Dataset excerpts:
=== Begin Enclosure ===
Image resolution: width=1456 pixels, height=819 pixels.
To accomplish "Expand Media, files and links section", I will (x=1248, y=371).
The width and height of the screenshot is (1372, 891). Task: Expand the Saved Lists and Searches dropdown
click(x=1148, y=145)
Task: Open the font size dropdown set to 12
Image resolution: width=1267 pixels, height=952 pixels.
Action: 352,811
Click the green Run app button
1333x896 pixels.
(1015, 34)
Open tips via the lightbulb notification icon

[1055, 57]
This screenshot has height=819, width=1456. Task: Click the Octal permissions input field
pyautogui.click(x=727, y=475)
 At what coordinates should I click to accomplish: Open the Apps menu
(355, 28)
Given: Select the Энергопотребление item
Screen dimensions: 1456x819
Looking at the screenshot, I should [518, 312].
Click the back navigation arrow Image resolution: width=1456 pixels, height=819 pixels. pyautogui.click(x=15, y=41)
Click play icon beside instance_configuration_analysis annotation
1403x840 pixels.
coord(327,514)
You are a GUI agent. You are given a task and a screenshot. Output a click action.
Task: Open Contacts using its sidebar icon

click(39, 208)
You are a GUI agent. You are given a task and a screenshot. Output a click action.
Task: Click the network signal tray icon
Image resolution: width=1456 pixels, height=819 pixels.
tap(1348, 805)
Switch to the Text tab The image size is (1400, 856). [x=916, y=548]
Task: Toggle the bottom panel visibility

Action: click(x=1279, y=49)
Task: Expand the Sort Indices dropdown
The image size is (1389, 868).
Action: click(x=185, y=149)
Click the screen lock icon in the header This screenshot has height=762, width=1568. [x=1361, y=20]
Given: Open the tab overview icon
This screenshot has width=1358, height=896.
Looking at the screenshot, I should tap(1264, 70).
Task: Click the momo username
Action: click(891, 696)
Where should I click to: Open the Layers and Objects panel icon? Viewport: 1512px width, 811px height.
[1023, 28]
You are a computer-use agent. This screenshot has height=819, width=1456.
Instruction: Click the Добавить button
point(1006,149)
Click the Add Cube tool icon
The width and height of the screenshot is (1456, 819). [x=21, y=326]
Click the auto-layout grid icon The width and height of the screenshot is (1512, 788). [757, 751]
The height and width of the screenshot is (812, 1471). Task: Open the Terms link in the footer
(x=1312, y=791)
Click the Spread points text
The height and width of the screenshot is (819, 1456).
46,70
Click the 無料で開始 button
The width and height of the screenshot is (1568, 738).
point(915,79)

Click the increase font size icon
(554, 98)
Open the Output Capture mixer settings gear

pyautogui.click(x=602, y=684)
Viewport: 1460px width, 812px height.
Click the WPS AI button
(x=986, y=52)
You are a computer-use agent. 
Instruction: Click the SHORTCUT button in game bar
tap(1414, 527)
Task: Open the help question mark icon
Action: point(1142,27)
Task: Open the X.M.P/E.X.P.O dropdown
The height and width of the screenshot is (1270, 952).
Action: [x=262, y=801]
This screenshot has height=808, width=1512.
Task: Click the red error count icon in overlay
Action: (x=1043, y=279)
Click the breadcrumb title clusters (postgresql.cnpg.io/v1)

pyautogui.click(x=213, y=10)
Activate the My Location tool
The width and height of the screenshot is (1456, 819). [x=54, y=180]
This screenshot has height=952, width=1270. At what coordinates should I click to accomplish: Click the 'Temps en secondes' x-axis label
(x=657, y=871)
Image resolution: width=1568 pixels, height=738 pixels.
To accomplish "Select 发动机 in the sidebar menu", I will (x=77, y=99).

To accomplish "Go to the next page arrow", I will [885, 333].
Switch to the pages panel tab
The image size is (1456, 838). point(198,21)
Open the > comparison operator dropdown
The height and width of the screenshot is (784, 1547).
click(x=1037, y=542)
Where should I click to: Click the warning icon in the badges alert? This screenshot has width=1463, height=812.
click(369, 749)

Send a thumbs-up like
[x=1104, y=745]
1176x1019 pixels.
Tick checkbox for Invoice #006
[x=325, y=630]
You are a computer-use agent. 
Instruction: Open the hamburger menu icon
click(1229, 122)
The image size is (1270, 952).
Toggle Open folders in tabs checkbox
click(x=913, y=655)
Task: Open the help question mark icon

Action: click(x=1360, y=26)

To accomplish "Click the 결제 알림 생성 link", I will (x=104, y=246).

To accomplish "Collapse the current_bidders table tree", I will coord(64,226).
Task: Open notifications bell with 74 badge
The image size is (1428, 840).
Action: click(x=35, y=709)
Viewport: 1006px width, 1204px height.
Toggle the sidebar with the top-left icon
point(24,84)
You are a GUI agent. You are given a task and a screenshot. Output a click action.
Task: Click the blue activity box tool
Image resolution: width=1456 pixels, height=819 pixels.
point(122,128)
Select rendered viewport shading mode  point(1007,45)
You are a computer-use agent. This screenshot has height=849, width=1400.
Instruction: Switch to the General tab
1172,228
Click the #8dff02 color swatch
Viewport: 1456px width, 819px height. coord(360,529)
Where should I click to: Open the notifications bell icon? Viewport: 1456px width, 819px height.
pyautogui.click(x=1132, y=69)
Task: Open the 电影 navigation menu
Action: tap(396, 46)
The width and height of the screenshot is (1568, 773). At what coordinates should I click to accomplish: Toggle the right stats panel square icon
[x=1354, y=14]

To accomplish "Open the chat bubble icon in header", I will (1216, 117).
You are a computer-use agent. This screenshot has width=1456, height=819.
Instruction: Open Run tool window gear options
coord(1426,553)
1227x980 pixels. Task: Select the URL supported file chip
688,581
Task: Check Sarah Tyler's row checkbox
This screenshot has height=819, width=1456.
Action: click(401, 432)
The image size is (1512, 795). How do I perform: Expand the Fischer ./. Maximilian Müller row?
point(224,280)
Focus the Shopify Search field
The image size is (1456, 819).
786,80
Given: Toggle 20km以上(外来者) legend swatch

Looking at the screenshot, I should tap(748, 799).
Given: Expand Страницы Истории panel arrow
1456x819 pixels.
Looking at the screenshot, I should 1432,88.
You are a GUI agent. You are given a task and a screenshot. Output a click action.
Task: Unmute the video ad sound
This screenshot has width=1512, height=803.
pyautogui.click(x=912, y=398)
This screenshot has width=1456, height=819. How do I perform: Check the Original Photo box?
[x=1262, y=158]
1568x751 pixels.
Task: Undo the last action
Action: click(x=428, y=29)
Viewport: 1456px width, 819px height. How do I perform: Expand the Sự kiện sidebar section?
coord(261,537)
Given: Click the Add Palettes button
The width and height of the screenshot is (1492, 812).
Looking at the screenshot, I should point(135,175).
=== End Enclosure ===
=== Task statement ===
Please retype every entry above exactly as it stands.

=== Output for this exercise ===
Image resolution: width=1456 pixels, height=819 pixels.
To accomplish "Expand Media, files and links section", I will (x=1248, y=371).
The width and height of the screenshot is (1372, 891). Task: Expand the Saved Lists and Searches dropdown
click(x=1148, y=145)
Task: Open the font size dropdown set to 12
Image resolution: width=1267 pixels, height=952 pixels.
Action: 352,811
Click the green Run app button
1333x896 pixels.
(1015, 34)
Open tips via the lightbulb notification icon

[1055, 57]
This screenshot has height=819, width=1456. Task: Click the Octal permissions input field
pyautogui.click(x=727, y=475)
 At what coordinates should I click to accomplish: Open the Apps menu
(355, 28)
Given: Select the Энергопотребление item
Screen dimensions: 1456x819
Looking at the screenshot, I should [518, 312].
Click the back navigation arrow Image resolution: width=1456 pixels, height=819 pixels. pyautogui.click(x=15, y=41)
Click play icon beside instance_configuration_analysis annotation
1403x840 pixels.
coord(327,514)
You are a GUI agent. You are given a task and a screenshot. Output a click action.
Task: Open Contacts using its sidebar icon

click(39, 208)
You are a GUI agent. You are given a task and a screenshot. Output a click action.
Task: Click the network signal tray icon
Image resolution: width=1456 pixels, height=819 pixels.
tap(1348, 805)
Switch to the Text tab The image size is (1400, 856). [x=916, y=548]
Task: Toggle the bottom panel visibility

Action: click(x=1279, y=49)
Task: Expand the Sort Indices dropdown
The image size is (1389, 868).
Action: click(x=185, y=149)
Click the screen lock icon in the header This screenshot has height=762, width=1568. [x=1361, y=20]
Given: Open the tab overview icon
This screenshot has width=1358, height=896.
Looking at the screenshot, I should tap(1264, 70).
Task: Click the momo username
Action: click(891, 696)
Where should I click to: Open the Layers and Objects panel icon? Viewport: 1512px width, 811px height.
[1023, 28]
You are a computer-use agent. This screenshot has height=819, width=1456.
Instruction: Click the Добавить button
point(1006,149)
Click the Add Cube tool icon
The width and height of the screenshot is (1456, 819). [x=21, y=326]
Click the auto-layout grid icon The width and height of the screenshot is (1512, 788). [757, 751]
The height and width of the screenshot is (812, 1471). Task: Open the Terms link in the footer
(x=1312, y=791)
Click the Spread points text
The height and width of the screenshot is (819, 1456).
46,70
Click the 無料で開始 button
The width and height of the screenshot is (1568, 738).
point(915,79)

Click the increase font size icon
(554, 98)
Open the Output Capture mixer settings gear

pyautogui.click(x=602, y=684)
Viewport: 1460px width, 812px height.
Click the WPS AI button
(x=986, y=52)
You are a computer-use agent. 
Instruction: Click the SHORTCUT button in game bar
tap(1414, 527)
Task: Open the help question mark icon
Action: point(1142,27)
Task: Open the X.M.P/E.X.P.O dropdown
The height and width of the screenshot is (1270, 952).
Action: [x=262, y=801]
This screenshot has height=808, width=1512.
Task: Click the red error count icon in overlay
Action: (x=1043, y=279)
Click the breadcrumb title clusters (postgresql.cnpg.io/v1)

pyautogui.click(x=213, y=10)
Activate the My Location tool
The width and height of the screenshot is (1456, 819). [x=54, y=180]
This screenshot has height=952, width=1270. At what coordinates should I click to accomplish: Click the 'Temps en secondes' x-axis label
(x=657, y=871)
Image resolution: width=1568 pixels, height=738 pixels.
To accomplish "Select 发动机 in the sidebar menu", I will (x=77, y=99).

To accomplish "Go to the next page arrow", I will [885, 333].
Switch to the pages panel tab
The image size is (1456, 838). point(198,21)
Open the > comparison operator dropdown
The height and width of the screenshot is (784, 1547).
click(x=1037, y=542)
Where should I click to: Click the warning icon in the badges alert? This screenshot has width=1463, height=812.
click(369, 749)

Send a thumbs-up like
[x=1104, y=745]
1176x1019 pixels.
Tick checkbox for Invoice #006
[x=325, y=630]
You are a computer-use agent. 
Instruction: Open the hamburger menu icon
click(1229, 122)
The image size is (1270, 952).
Toggle Open folders in tabs checkbox
click(x=913, y=655)
Task: Open the help question mark icon

Action: click(x=1360, y=26)

To accomplish "Click the 결제 알림 생성 link", I will (x=104, y=246).

To accomplish "Collapse the current_bidders table tree", I will coord(64,226).
Task: Open notifications bell with 74 badge
The image size is (1428, 840).
Action: click(x=35, y=709)
Viewport: 1006px width, 1204px height.
Toggle the sidebar with the top-left icon
point(24,84)
You are a GUI agent. You are given a task and a screenshot. Output a click action.
Task: Click the blue activity box tool
Image resolution: width=1456 pixels, height=819 pixels.
point(122,128)
Select rendered viewport shading mode  point(1007,45)
You are a computer-use agent. This screenshot has height=849, width=1400.
Instruction: Switch to the General tab
1172,228
Click the #8dff02 color swatch
Viewport: 1456px width, 819px height. coord(360,529)
Where should I click to: Open the notifications bell icon? Viewport: 1456px width, 819px height.
pyautogui.click(x=1132, y=69)
Task: Open the 电影 navigation menu
Action: tap(396, 46)
The width and height of the screenshot is (1568, 773). At what coordinates should I click to accomplish: Toggle the right stats panel square icon
[x=1354, y=14]

To accomplish "Open the chat bubble icon in header", I will (1216, 117).
You are a computer-use agent. This screenshot has width=1456, height=819.
Instruction: Open Run tool window gear options
coord(1426,553)
1227x980 pixels. Task: Select the URL supported file chip
688,581
Task: Check Sarah Tyler's row checkbox
This screenshot has height=819, width=1456.
Action: click(401, 432)
The image size is (1512, 795). How do I perform: Expand the Fischer ./. Maximilian Müller row?
point(224,280)
Focus the Shopify Search field
The image size is (1456, 819).
786,80
Given: Toggle 20km以上(外来者) legend swatch

Looking at the screenshot, I should tap(748, 799).
Given: Expand Страницы Истории panel arrow
1456x819 pixels.
Looking at the screenshot, I should 1432,88.
You are a GUI agent. You are given a task and a screenshot. Output a click action.
Task: Unmute the video ad sound
This screenshot has width=1512, height=803.
pyautogui.click(x=912, y=398)
This screenshot has width=1456, height=819. How do I perform: Check the Original Photo box?
[x=1262, y=158]
1568x751 pixels.
Task: Undo the last action
Action: click(x=428, y=29)
Viewport: 1456px width, 819px height. How do I perform: Expand the Sự kiện sidebar section?
coord(261,537)
Given: Click the Add Palettes button
The width and height of the screenshot is (1492, 812).
Looking at the screenshot, I should point(135,175).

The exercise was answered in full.